黄芪-莪术药对基于网络药理学的抗大肠癌分子机制

目的:运用计算机网络药理学技术预测黄芪-莪术药对治疗大肠癌的作用靶点和信号通路,进一步分析其抗大肠癌物质基础和作用机制。方法:通过Therapetutic Target Database(TTD),Drugbank数据库收集大肠癌疾病作用靶点;从中药系统药理学分析平台(TCMSP)获得黄芪、莪术所含中药成分;运用Chem Mapper,Pharm Mapper数据库预测所选中药成分作用的疾病靶点;采用Cytoscape软件建立"化合物-疾病靶点"网络模型;利用Clue GO插件对靶点进行基因功能(GO)分析和基于京都基因与基因组百科全书(KEGG)通路富集分析。结果:黄芪-莪术药对活性化合物-大肠癌疾病靶点网络包含56个化合物和54个靶点,关键靶点涉及AMP激活蛋白激酶α1(PRKAA1),前列腺素内过氧化物合酶1(PTGS1),环氧化酶2(PTGS2),胸苷酸合成酶(TYMS),肝羧酯酶1(CES1),血管内皮生长因子B(VEGFB),血管内皮生长因子A(VEGFA),谷胱甘肽S-转移酶P(GSTP1),丝氨酸羟甲基转移酶(gly A)等;靶点的基因功能偏向于肽基酪氨酸的磷酸化,调节细胞外调节蛋白激酶(ERK) 1和ERK2信号串联,内皮细胞凋亡过程的负调节等;重要的KEGG通路涉及癌症通路,Ras信号通路,Rap1信号通路,磷脂酰肌醇3-激酶(PI3K)/蛋白激酶B(Akt)信号通路等。结论:黄芪-莪术药对通过抑制肿瘤细胞增殖分化、促进肿瘤细胞凋亡、抗肿瘤新生血管生成以及增强机体免疫的多表型干预的网络模式产生抗大肠癌活性,其作用信号通路与Ras信号通路,Rap1信号通路,PI3K/Akt信号通路最为相关。

Anti-colorectal Cancer Molecular Mechanism of Astragali Radix and Curcumae Rhizoma Based on Network Pharmacology

Objective:The network pharmacology method was used to predict targets and signaling pathways of the drug pair Astragali Radix and Curcumae Rhizoma in treating colorectal cancer,in order to analyze the effective material basis and action mechanism. Method:Disease targets for colorectal cancer were collected through Therapetutic Target Database(TTD)and Drugbank database. Components of Astragali Radix and Curcumae Rhizoma were obtained from the Traditional Chinese Medicine Systems Pharmacology Database, and the Analysis Platform (TCMSP).

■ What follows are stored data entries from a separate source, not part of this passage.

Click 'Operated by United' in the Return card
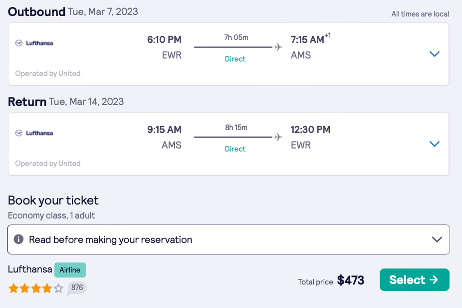Screen dimensions: 462x308 click(48, 164)
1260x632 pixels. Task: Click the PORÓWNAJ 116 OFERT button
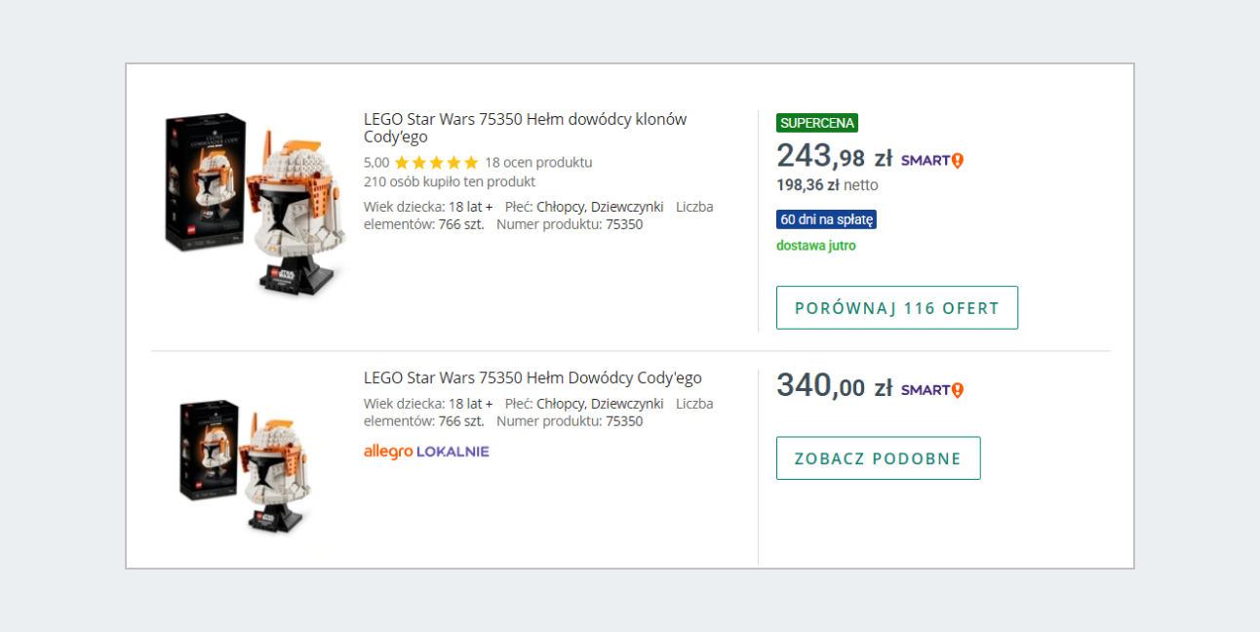[897, 308]
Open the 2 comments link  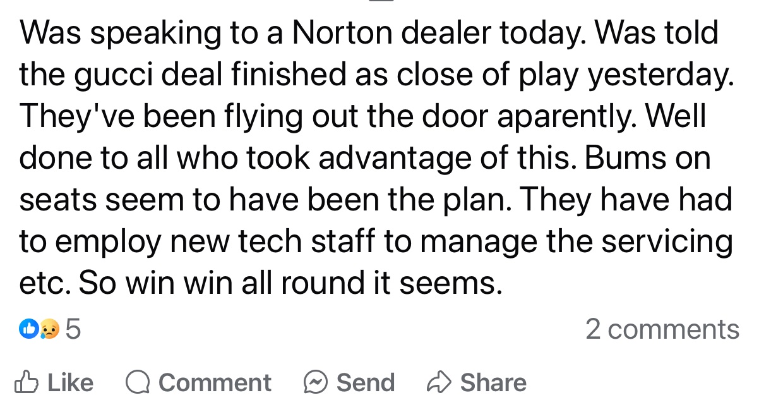pyautogui.click(x=662, y=329)
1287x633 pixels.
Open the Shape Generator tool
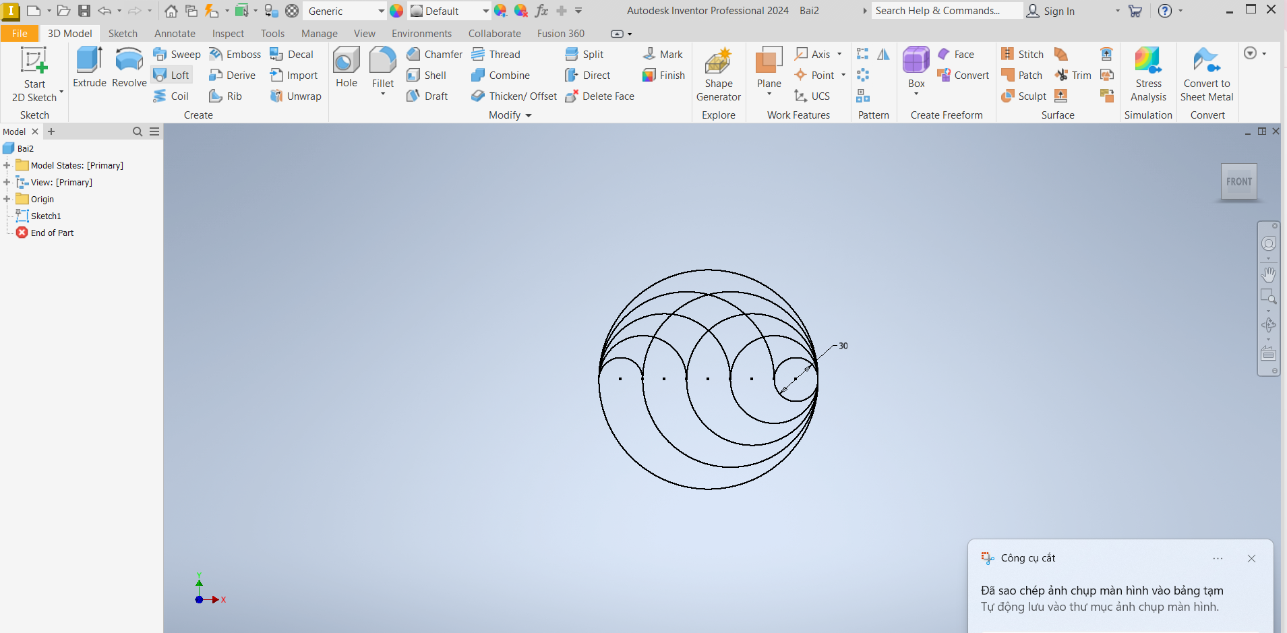718,74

ChemMapper and PharmMapper database were used to predict the disease targets of effective components. The "compound-disease targets" network model was established by Cytoscape software. The function analysis of gene ontology(GO)and the enrichment analysis of Kyoto encyclopedia of genes and genomes(KEGG)were carried out with ClueGO plug-in. Result:The network contained 56 compounds and 54 targets. The crucial targets included 5''-AMP-activated protein kinase catalytic subunit alpha1(PRKAA1), prostaglandin G/H synthase 1(PTGS1), prostaglandin G/H synthase 2(PTGS2), Thymidylate synthase(TYMS), Carboxylesterase 1(CES1), vascular endothelial growth factor B(VEGFB), vascular endothelial growth factor A(VEGFA), glutathione S-transferase P(GSTP1), and serine hydroxymethyltransferase 1(glyA). Function about target genes inclined to peptide-tyrosine phosphorylation, extracellular regulated protein kinase(ERK)1 and ERK2 signal series, negative regulation of endothelial cell apoptosis process, et al. Important KEGG Pathways involved pathways in cancer, Ras signaling pathways, Rap1 signaling pathways, and phosphatidylinositol 3-kinase (PI3K)/Akt signaling pathways. Conclusion:The anti-colorectal cancer activities of Astragali Radix and Curcumae Rhizoma were mainly affected by inhibiting cell proliferation and differentiation, promoting tumor cell apoptosis, resisting tumor angiogenesis, and enhancing immunity as phenotype intervention mode in network. The active signaling pathway is most related to Ras signaling pathway, Rap1 signaling pathway and PI3K/Akt signaling pathway.